What are some common craniofacial defects?

Cleft lip and cleft palate are the most common congenital birth defects.

Cleft palate happens when the roof of the mouth does not completely close, leaving a gap that can extend into the nasal cavity. The cleft may involve either side of the palate. The cleft may also include the lip.

The cleft lip is a birth defect in which the lip doesn't completely form. The degree of the cleft lip can be from mild to severe.

Craniosynostosis means fused bones of the skull. Some children are born with it or later develop it. Different bones that fit together like a jigsaw puzzle make up the skull. The areas where the bones meet one another are called sutures. Bones expand and grow but when they don't, it's called craniosynostosis which leads to an abnormal shaped skull.

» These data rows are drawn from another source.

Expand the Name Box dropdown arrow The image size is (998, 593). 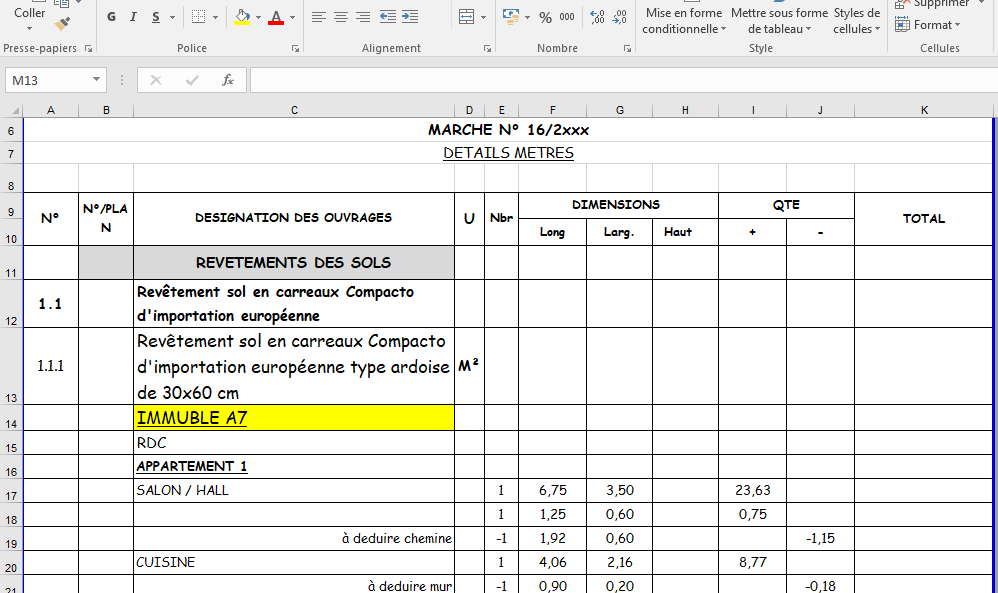coord(97,80)
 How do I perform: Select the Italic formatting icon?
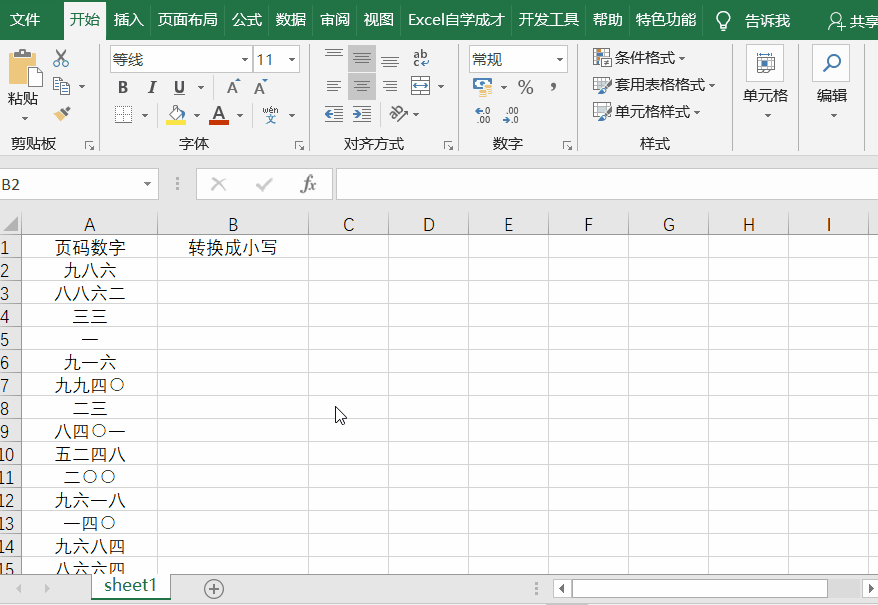[153, 85]
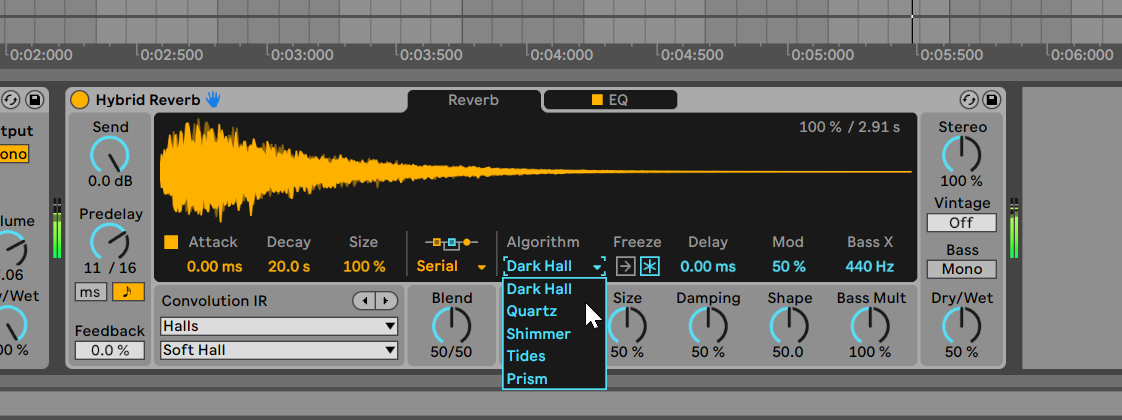Click the Serial routing diagram icon
The image size is (1122, 420).
(x=451, y=242)
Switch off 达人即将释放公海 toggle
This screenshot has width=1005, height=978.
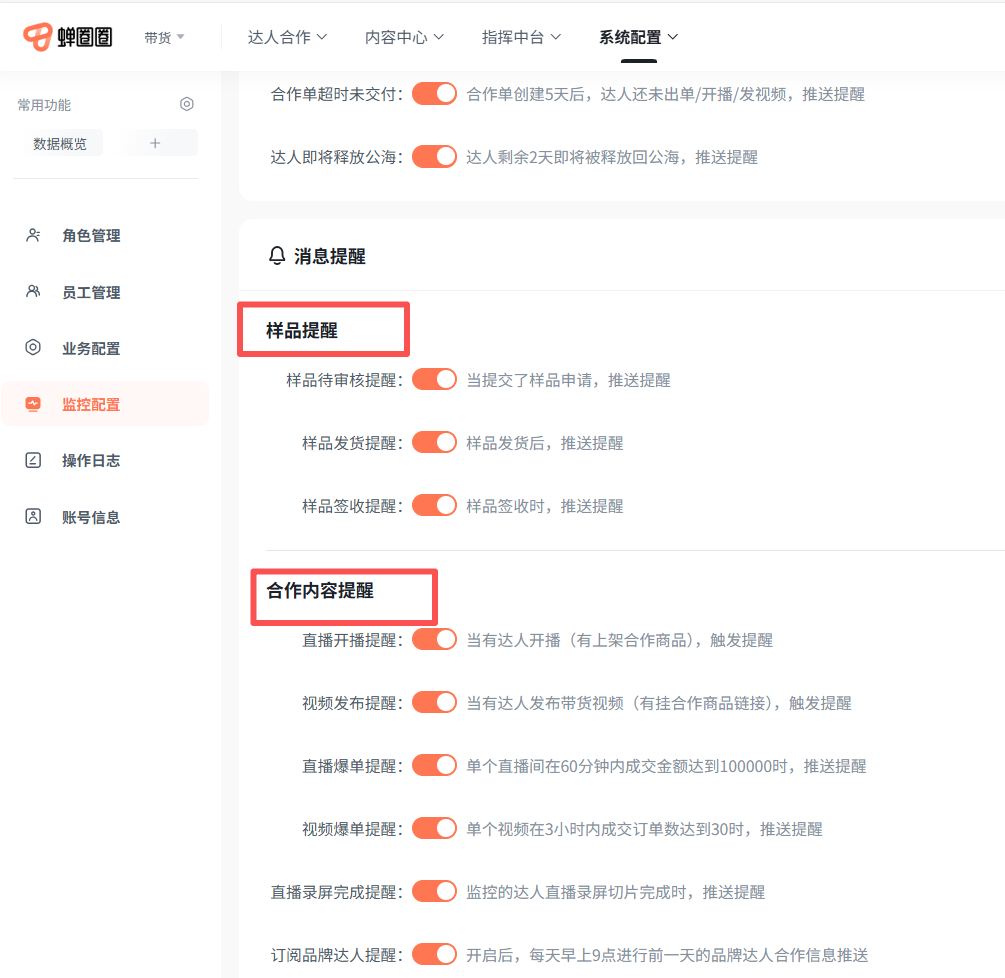(434, 156)
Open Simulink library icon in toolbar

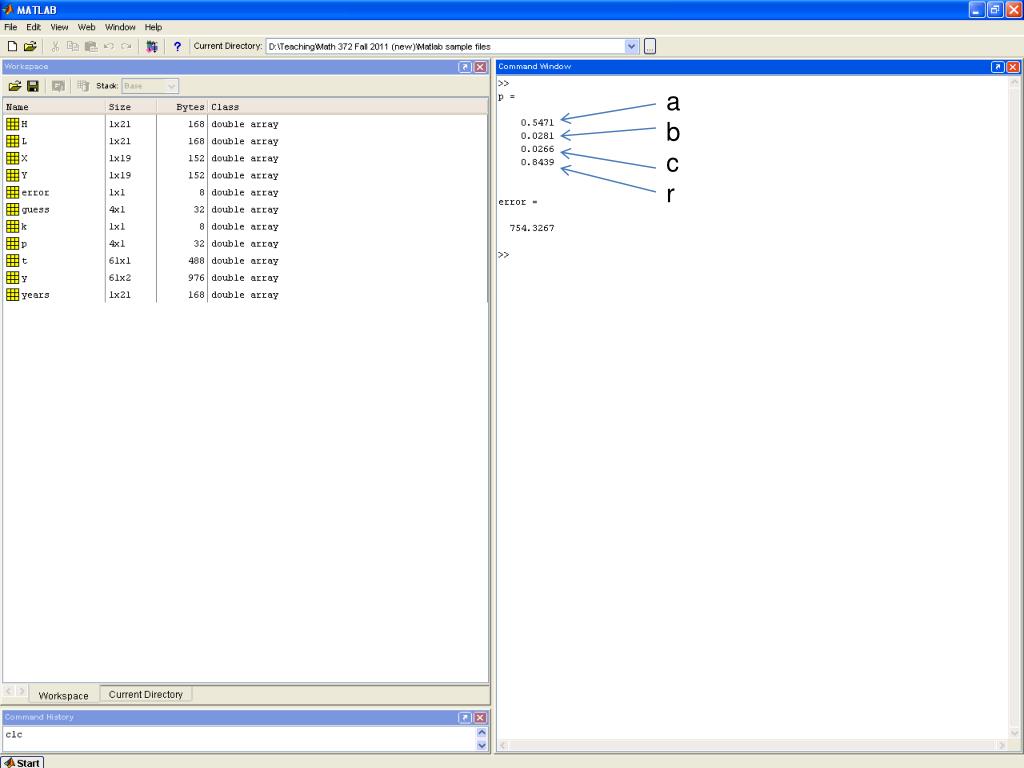click(152, 46)
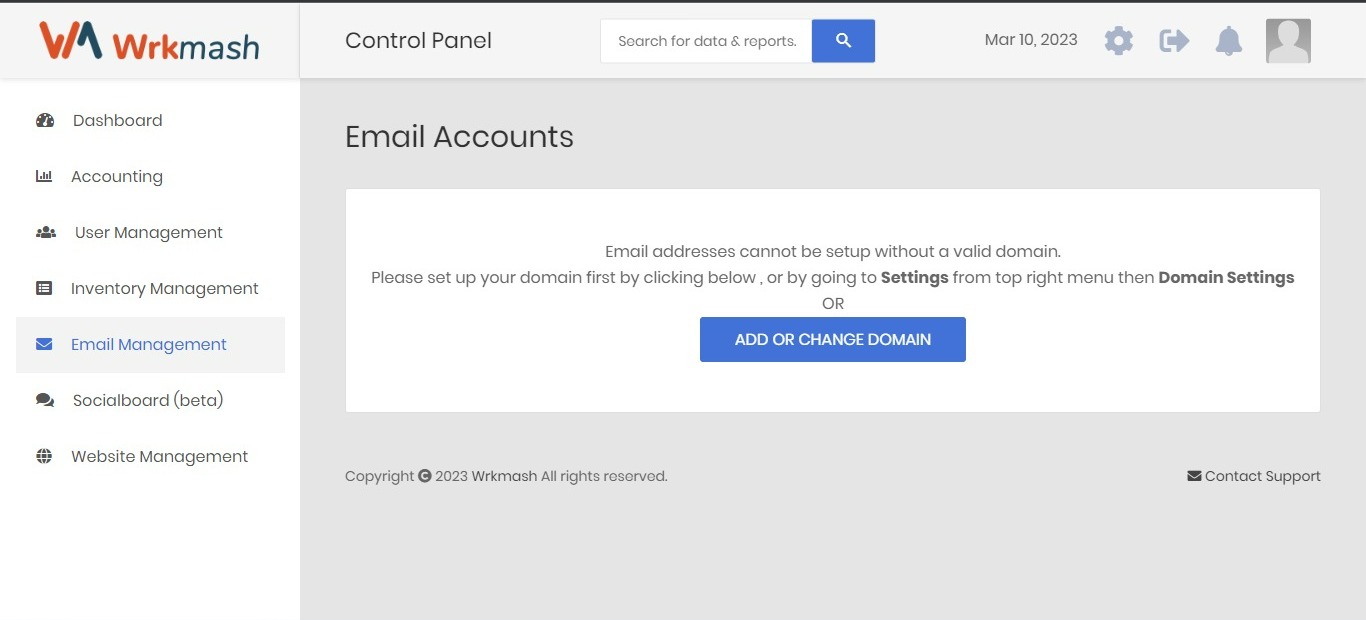Viewport: 1366px width, 620px height.
Task: Open notifications bell icon
Action: (x=1229, y=41)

Hemangioma is a type of birthmark. Hemangiomas may be present at birth resembling a faint red mark or appear in the first months after birth. A hemangioma is also known as a port wine stain, strawberry hemangioma, and salmon patch.

Hemifacial Microsomia Syndrome is a condition in which the lower half of one side of the face does not grow normally and the child has a partially formed or missing ear and undeveloped mouth and jaw. Sometimes, both sides of the face can be affected and may involve the skull, as well as the face. Hemifacial microsomia is also known as Goldenhar syndrome, brachial arch syndrome, facio-auriculo-vertebral syndrome (FAV), oculo-auriculo-vertebral spectrum (OAV), or lateral facial dysplasia.

What causes of craniofacial defects?

During the first six to eight weeks of pregnancy, the shape of the embryo's head is formed. Five primitive tissue lobes grow, and if these tissues fail to develop or meet and fuse correctly, craniofacial deformities occur. Development of the face and skull is susceptible to anti-epileptic drugs such as Depakote as well as environmental and genetic factors.

How are craniofacial defects treated?

Surgical treatment is advisable before one year of age as the bones are still soft and easier to work with. Surgery may be performed in stages to obtain optimum results. Craniofacial Defects do not exist in isolation and may be accompanied by other congenital abnormalities.